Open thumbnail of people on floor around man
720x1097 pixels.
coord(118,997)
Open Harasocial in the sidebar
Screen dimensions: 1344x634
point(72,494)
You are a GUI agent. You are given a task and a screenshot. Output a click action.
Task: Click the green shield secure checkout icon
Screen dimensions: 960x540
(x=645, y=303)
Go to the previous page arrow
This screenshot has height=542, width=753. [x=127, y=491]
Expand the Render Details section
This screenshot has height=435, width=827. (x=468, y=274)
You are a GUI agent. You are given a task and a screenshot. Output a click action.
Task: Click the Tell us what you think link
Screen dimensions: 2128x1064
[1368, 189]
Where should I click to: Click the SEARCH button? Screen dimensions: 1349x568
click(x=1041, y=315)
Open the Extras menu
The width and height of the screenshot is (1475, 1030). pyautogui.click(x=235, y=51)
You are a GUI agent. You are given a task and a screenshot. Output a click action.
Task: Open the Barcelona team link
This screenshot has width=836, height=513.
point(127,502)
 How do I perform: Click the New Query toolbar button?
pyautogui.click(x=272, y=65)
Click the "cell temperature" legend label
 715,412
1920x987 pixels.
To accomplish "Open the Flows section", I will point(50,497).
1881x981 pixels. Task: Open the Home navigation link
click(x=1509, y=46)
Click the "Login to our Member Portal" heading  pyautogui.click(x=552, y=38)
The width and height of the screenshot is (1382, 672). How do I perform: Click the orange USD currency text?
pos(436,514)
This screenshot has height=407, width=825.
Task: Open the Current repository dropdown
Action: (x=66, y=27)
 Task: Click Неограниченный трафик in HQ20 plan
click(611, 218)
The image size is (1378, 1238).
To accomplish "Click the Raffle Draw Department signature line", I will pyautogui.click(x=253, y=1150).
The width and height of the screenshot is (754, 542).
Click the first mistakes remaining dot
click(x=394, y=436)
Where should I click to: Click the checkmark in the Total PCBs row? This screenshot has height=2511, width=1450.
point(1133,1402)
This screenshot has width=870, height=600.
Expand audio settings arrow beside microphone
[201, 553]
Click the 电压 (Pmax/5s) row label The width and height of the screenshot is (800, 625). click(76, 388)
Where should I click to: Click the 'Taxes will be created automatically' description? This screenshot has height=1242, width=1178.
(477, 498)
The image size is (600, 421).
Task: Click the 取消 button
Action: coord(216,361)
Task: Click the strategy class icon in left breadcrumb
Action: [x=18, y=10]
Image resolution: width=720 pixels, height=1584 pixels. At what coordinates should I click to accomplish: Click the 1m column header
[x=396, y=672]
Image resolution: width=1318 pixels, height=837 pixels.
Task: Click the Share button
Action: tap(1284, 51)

☆ ☆ ☆

Keep to the lines from the one containing "The width and height of the screenshot is (754, 542)." to the end of the entries above, and retype them exactly.

The width and height of the screenshot is (754, 542).
Click the first mistakes remaining dot
click(x=394, y=436)
Where should I click to: Click the checkmark in the Total PCBs row? This screenshot has height=2511, width=1450.
point(1133,1402)
This screenshot has width=870, height=600.
Expand audio settings arrow beside microphone
[201, 553]
Click the 电压 (Pmax/5s) row label The width and height of the screenshot is (800, 625). click(76, 388)
Where should I click to: Click the 'Taxes will be created automatically' description? This screenshot has height=1242, width=1178.
(477, 498)
The image size is (600, 421).
Task: Click the 取消 button
Action: coord(216,361)
Task: Click the strategy class icon in left breadcrumb
Action: [x=18, y=10]
Image resolution: width=720 pixels, height=1584 pixels. At what coordinates should I click to accomplish: Click the 1m column header
[x=396, y=672]
Image resolution: width=1318 pixels, height=837 pixels.
Task: Click the Share button
Action: tap(1284, 51)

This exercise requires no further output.